[What you are asked to do] Can you write out every line of the items below, requests included, shifting each click coordinate in the answers by adding 109 to it? Leave the pictures out.

[Data]
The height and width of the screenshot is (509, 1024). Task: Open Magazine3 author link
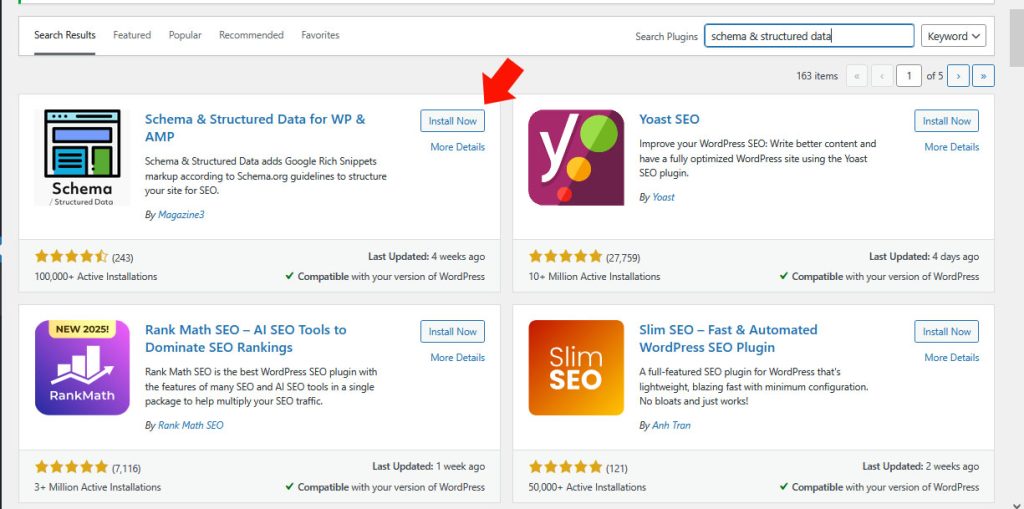[181, 214]
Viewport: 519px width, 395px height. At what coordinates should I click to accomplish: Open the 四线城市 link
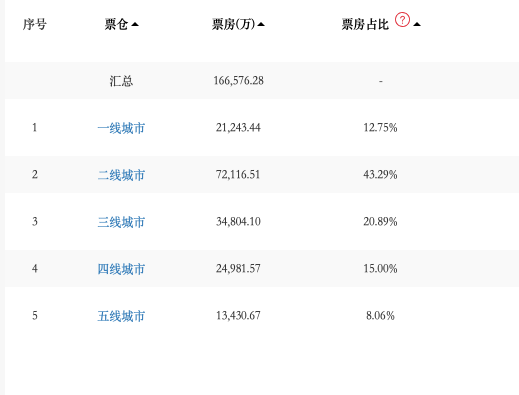coord(121,269)
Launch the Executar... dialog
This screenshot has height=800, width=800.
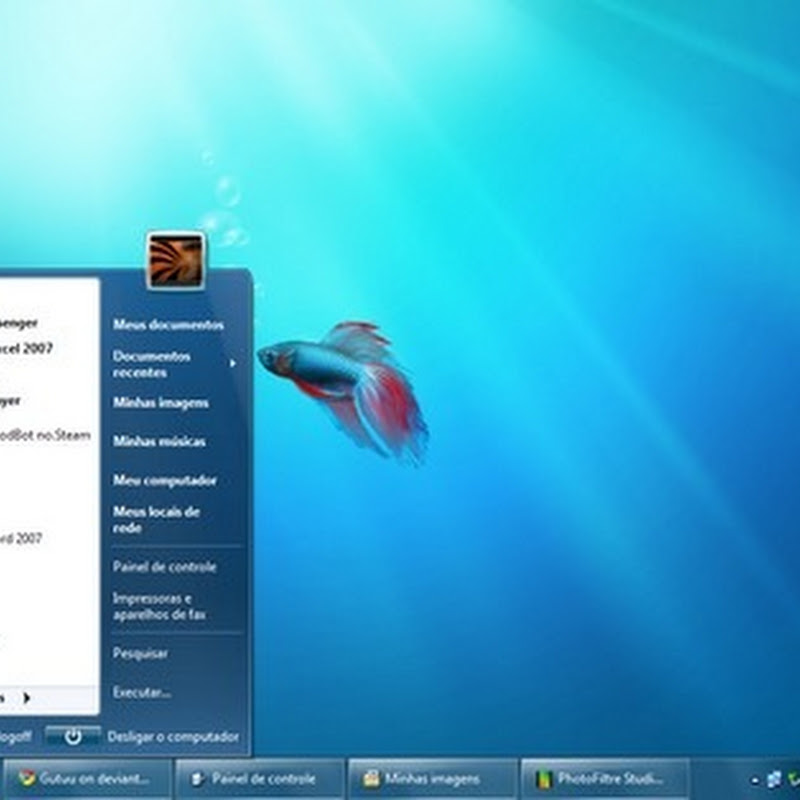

[Correct answer]
The height and width of the screenshot is (509, 1024). Task: Open Magazine3 author link
[290, 323]
Viewport: 519px width, 395px height. At what coordinates should I click to accomplish: Open the 四线城市 link
coord(230,378)
Launch the Executar... dialog
This screenshot has height=800, width=800.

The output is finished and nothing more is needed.